Dataset entries:
⟨

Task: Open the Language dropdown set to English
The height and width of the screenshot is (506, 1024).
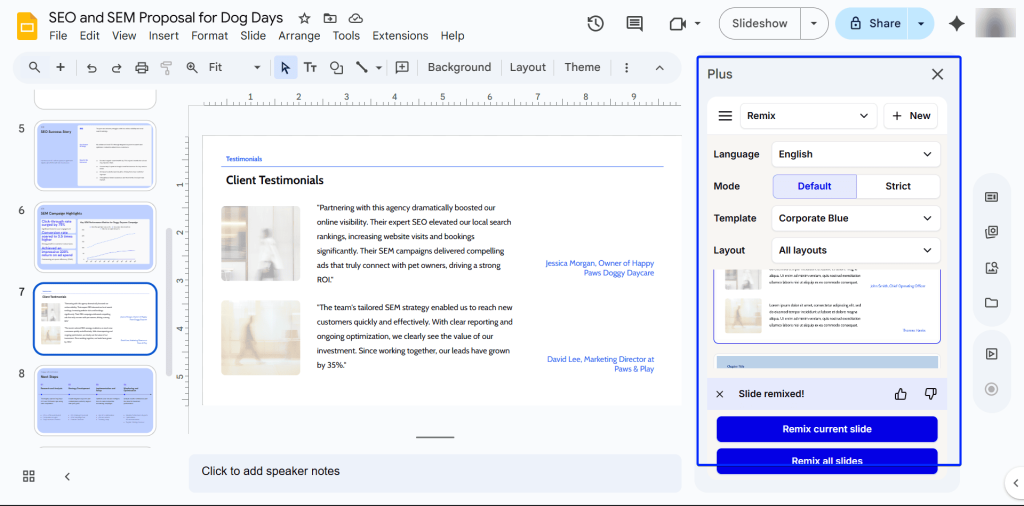Action: click(x=855, y=154)
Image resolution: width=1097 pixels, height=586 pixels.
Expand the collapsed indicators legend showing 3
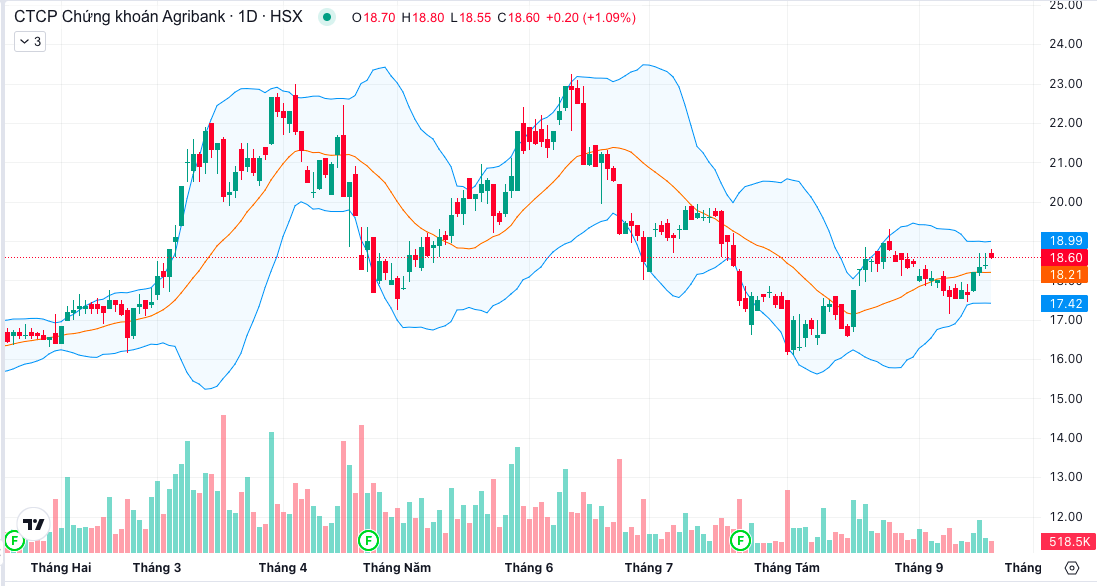[30, 42]
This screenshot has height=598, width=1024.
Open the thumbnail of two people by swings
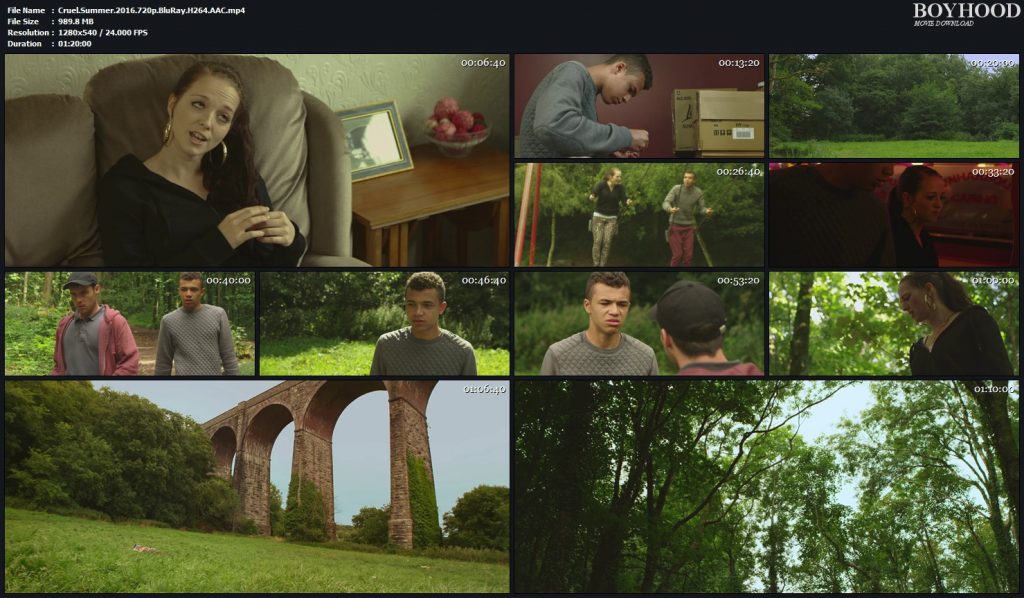click(x=639, y=214)
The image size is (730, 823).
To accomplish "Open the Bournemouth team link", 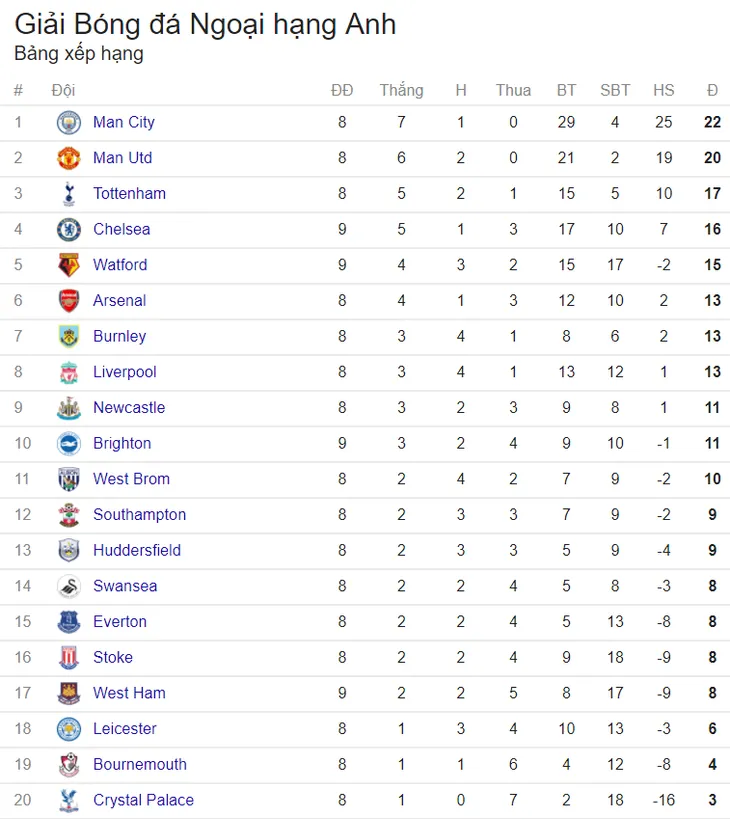I will [140, 765].
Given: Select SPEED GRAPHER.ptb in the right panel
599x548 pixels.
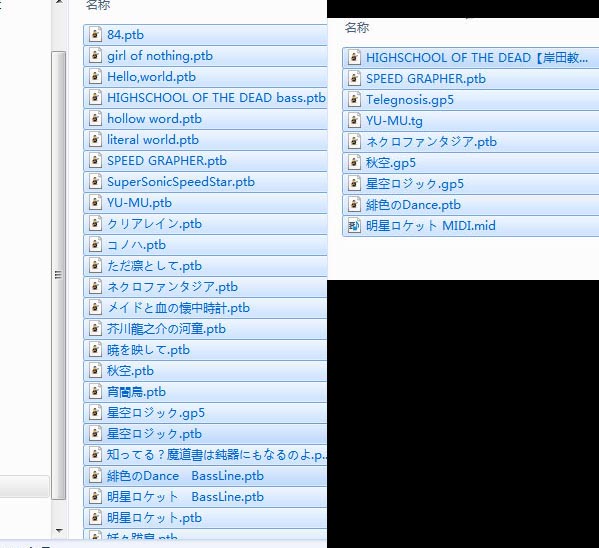Looking at the screenshot, I should [471, 79].
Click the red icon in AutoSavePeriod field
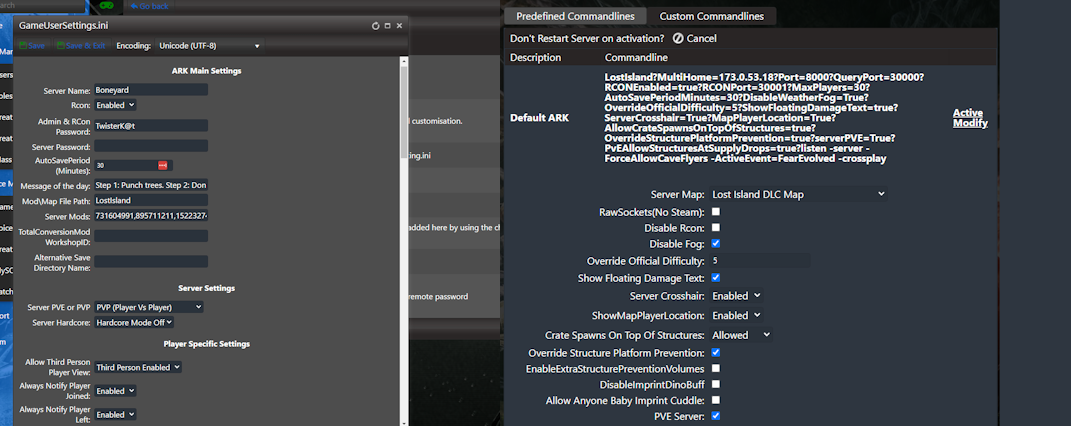Viewport: 1071px width, 426px height. tap(163, 165)
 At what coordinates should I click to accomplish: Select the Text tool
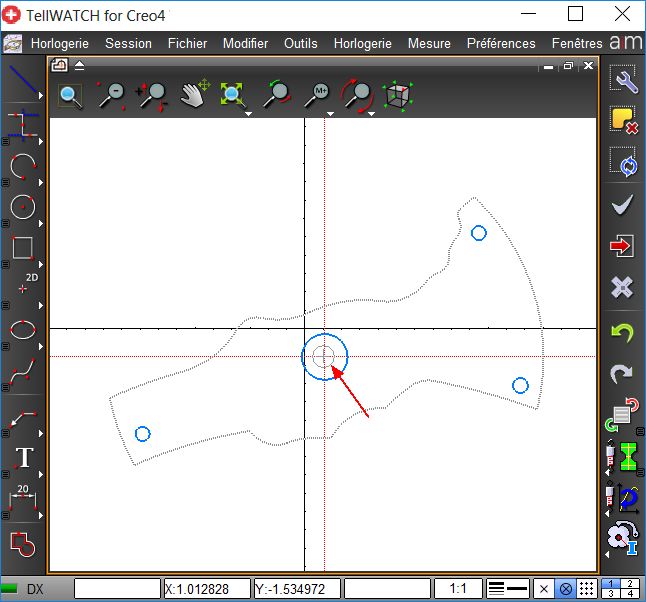click(x=22, y=458)
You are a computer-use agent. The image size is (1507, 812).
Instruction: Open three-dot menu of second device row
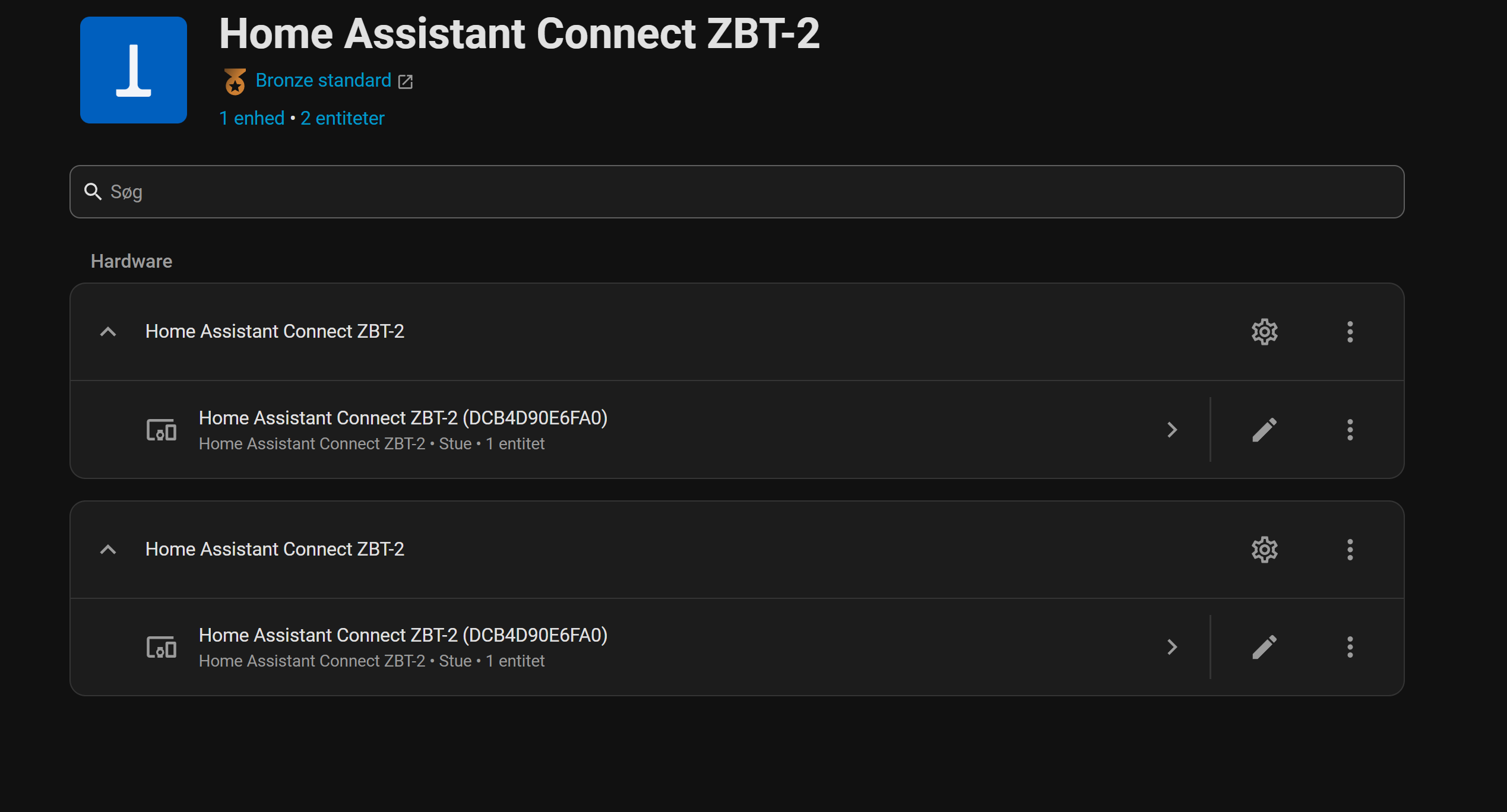(x=1350, y=647)
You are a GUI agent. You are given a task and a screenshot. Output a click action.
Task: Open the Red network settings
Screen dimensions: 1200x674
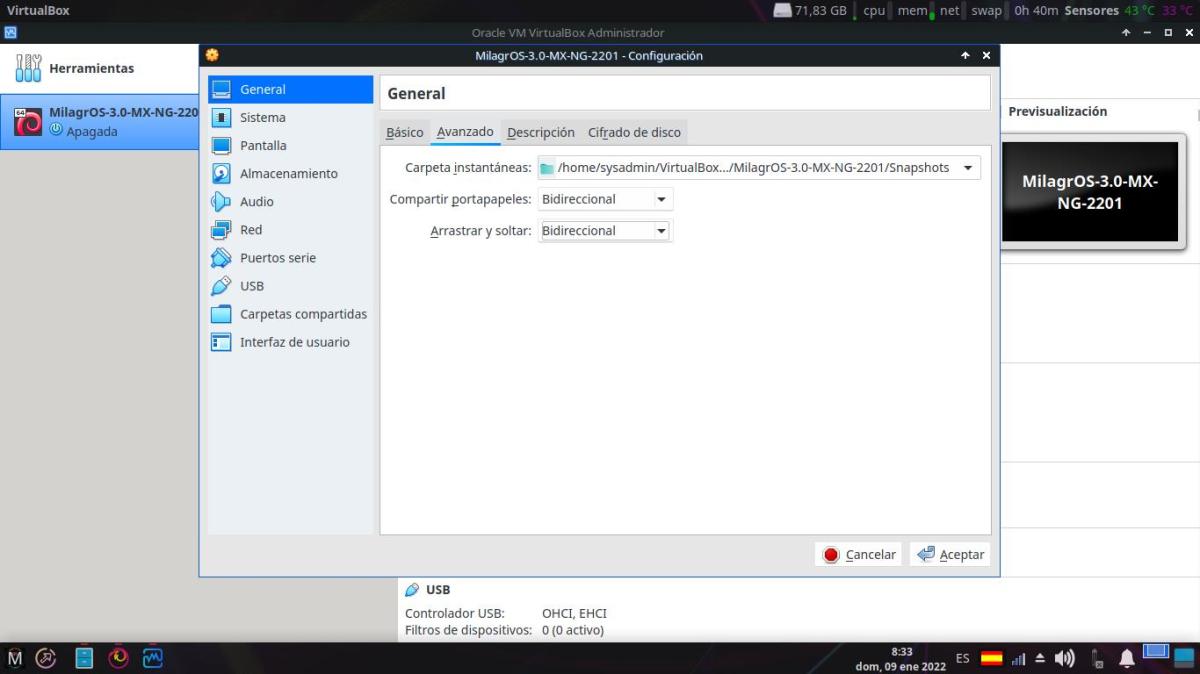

⟩

__TASK REQUIREMENTS__: Scan the data above for the string "size". Copy every line in which it appears.

__ANSWER BELOW__:
The image size is (730, 823).
You are a computer-use agent. The image size is (1507, 812).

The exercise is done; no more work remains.